«Если», 2001 № 03 - Журнал - ЕСЛИ 11 стр.


— Останутся первые сообщения академика Буерака, сказал Минц. — Насколько я понимаю, он успел дать информацию о нашем открытии.

Они побрели домой. Начался дождик. В колеях быстро накапливалась вода. Под ногами хлюпало.

Дождь шел все сильнее.

Молчали.

О чем тут будешь говорить? Слишком велика была потеря энергии. Как моральной, так и физической.

На площади, у остановки автобуса, стояли под зонтиками люди.

Вместо автобуса с неба медленно опустился промокший и потому потяжелевший ящер, крупнейший из известных науке бронтозавров.

Автобус, который стремился к остановке, вынужден был затормозить. Люди в очереди начали сердиться.

— Чья скотина? — кричали одни.

— Уберите ваше чудовище! — голосили другие.

— Мы будем жаловаться! — вопили третьи.

У нас ведь принято сначала кричать, а потом думать.

Марина опомнилась первой.

Остальные стояли, как вкопанные, не в силах поверить своему счастью.

В мгновение ока Марина сняла поясок, которым была подвязана ее французская кофта и, сделав на нем петлю, закинула на шею динозавра. И повела его за собой.

— Осторожнее! — кричал вслед Минц.

Дождь разошелся не на шутку, и на улицах людей почти не было.

Незамеченными они пришли во двор городского музея. Там было достаточно места для динозавра.

Из окна выглянул директор.

— Уберите его! — крикнул он. — У меня нет на него ассигнований.

— Будут! — ответил Удалов.

Пока они препирались, Марина обошла ящера вокруг. Он был чудесен.

В боку его она увидела странную впадину. Совершенно квадратную, глубиной в двадцать сантиметров.

— Глядите! — крикнула она. — Что это может быть?

— Если достанете мне дополнительные ассигнования на ремонт и навес, приму животное, а нет — ведите в цирк! — кричал директор.

Минц подошел к углублению. На пленке были видны полосы и круглые шляпки гвоздей.

— Будут вам ассигнования, — сказал он. — Пошли обратно в лес!

Его спутники начали было сопротивляться, но Марина не сомневалась в мудрости профессора. В конце концов Аркаша пошел за Мариной, а Удалов за Минцем.

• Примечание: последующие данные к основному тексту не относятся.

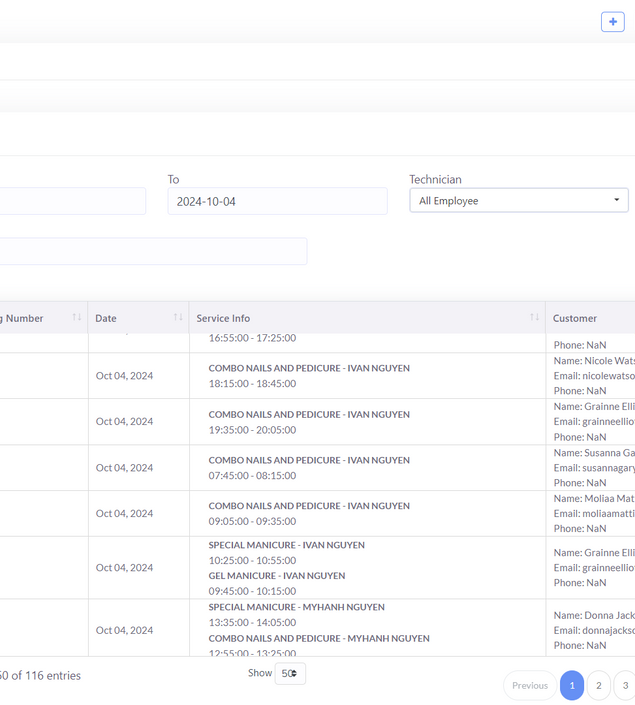The image size is (635, 705).
Task: Click the 07:45:00 - 08:15:00 booking row
Action: point(252,476)
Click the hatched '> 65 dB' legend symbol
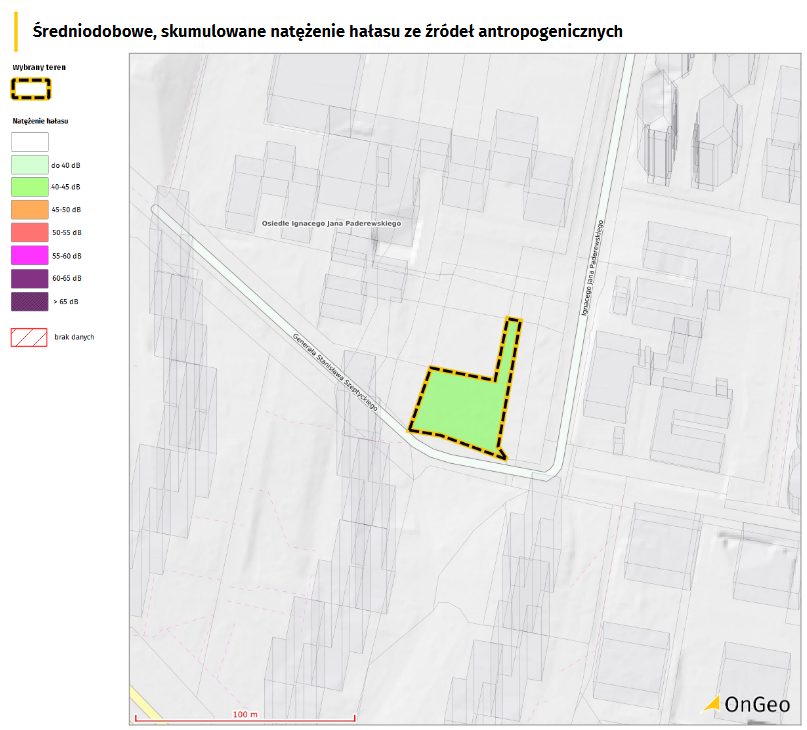The height and width of the screenshot is (730, 807). coord(29,300)
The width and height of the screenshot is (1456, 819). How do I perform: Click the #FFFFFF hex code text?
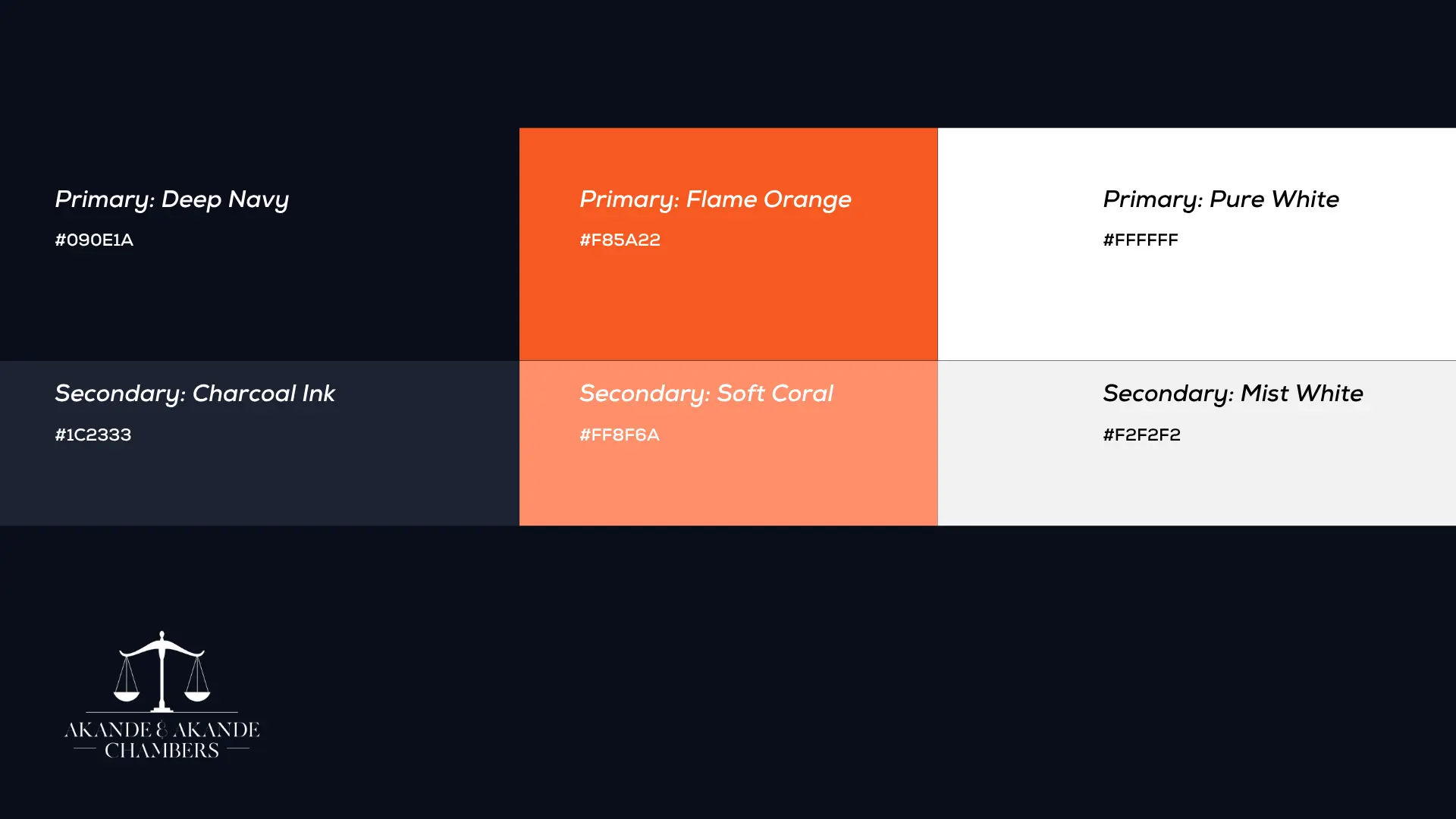[1140, 240]
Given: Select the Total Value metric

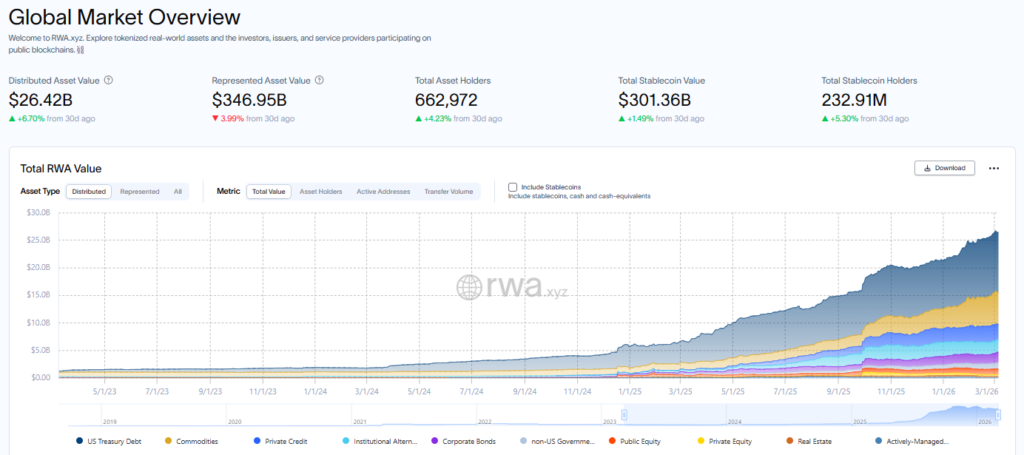Looking at the screenshot, I should point(268,191).
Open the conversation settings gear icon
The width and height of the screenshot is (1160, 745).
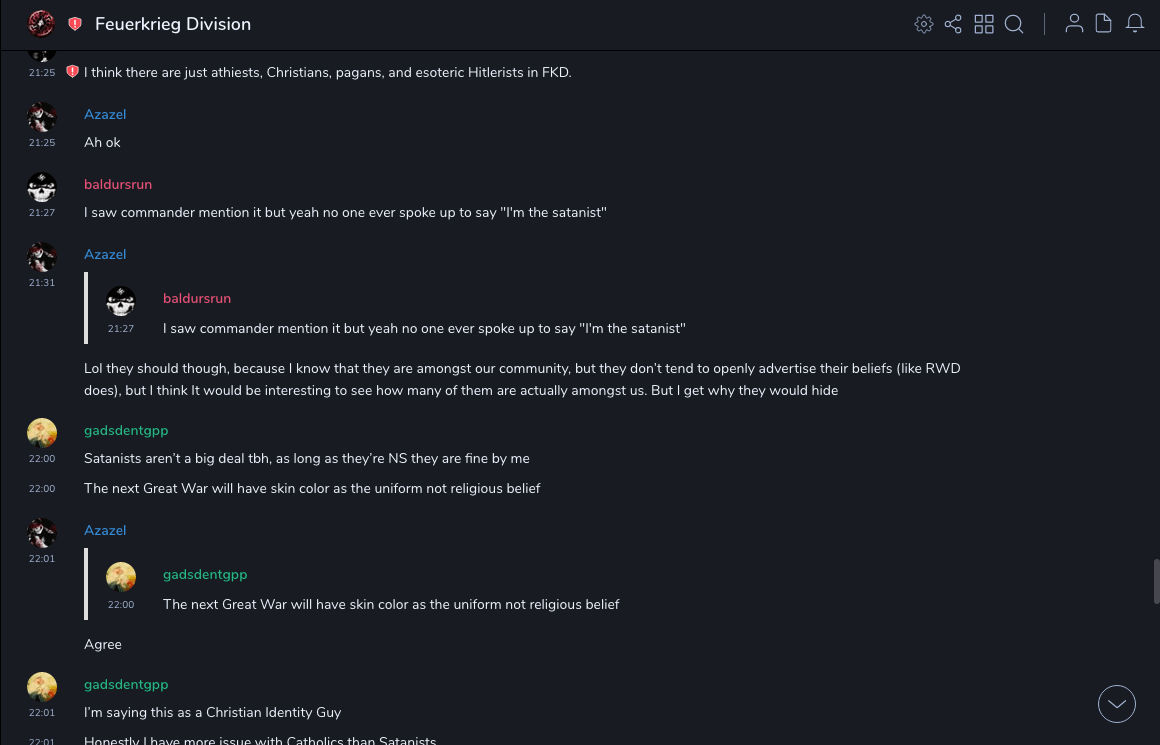924,24
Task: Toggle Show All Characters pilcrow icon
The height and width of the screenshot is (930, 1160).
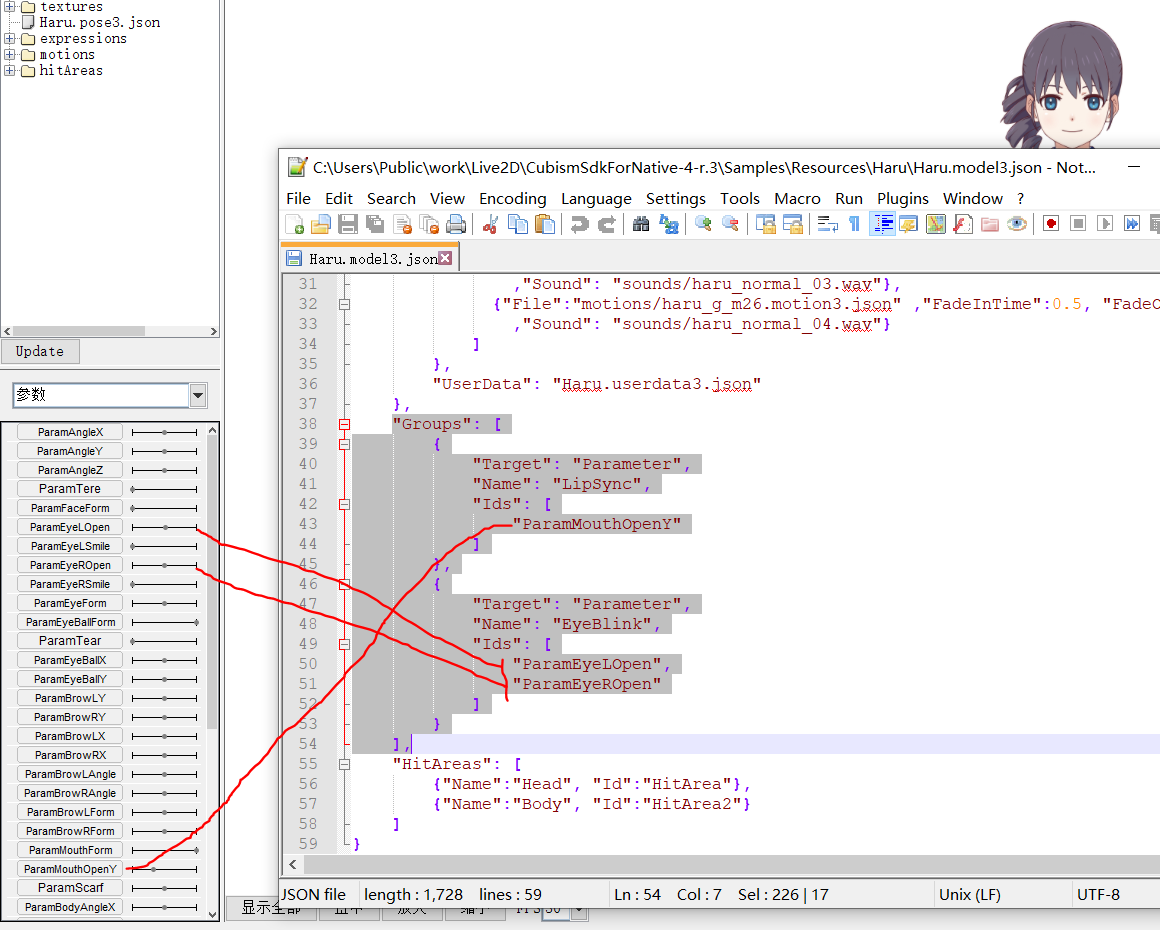Action: (853, 224)
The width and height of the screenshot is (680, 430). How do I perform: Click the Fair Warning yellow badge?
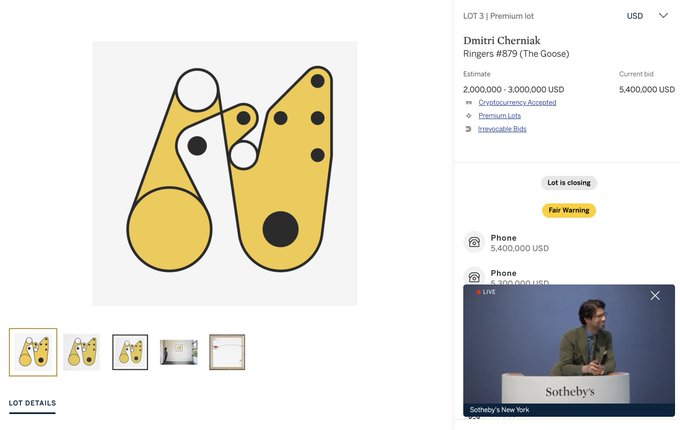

Дождь хлестал, как на гравюре великого японского художника Хокусая, который рисовал его струи, словно толстые неразрывные линии или стрелы, пронзающие путников.

Путники брели, наклонившись вперед и покорно принимая телом удары ливня.

Казалось, дорога никогда не кончится.

В лесу было еще хуже, потому что деревья подгадывали момент, когда под ними проходили люди, чтобы опрокинуть на них ведра холодной воды.

Минца тревожила мысль — что сказать сотрудникам госбезопасности, как объяснить свое появление. Ведь бросаясь в неожиданный поход, он совсем запамятовал о присутствии там людей в черных чулках на физиономиях.

Поляна открылась неожиданно.

Стало светлее.

Ни вертолетов, ни чекистов там не было.

Не найдя ничего, достойного государственного интереса, они улетели в Москву заниматься более серьезными делами.

Помогая старшим, молодые люди первыми проникли в пещеру.

Здесь бойцы отдыхали и ожидали дальнейших указаний.

На стенах и даже на потолке при свете фонаря можно было увидеть росписи и всевозможные граффитти. На земле были обнаружены следы горячего супа.

— Впрочем, — сказал Минц, обследуя пещеру, — нашего бронтозавра можно будет восстановить. И это радует.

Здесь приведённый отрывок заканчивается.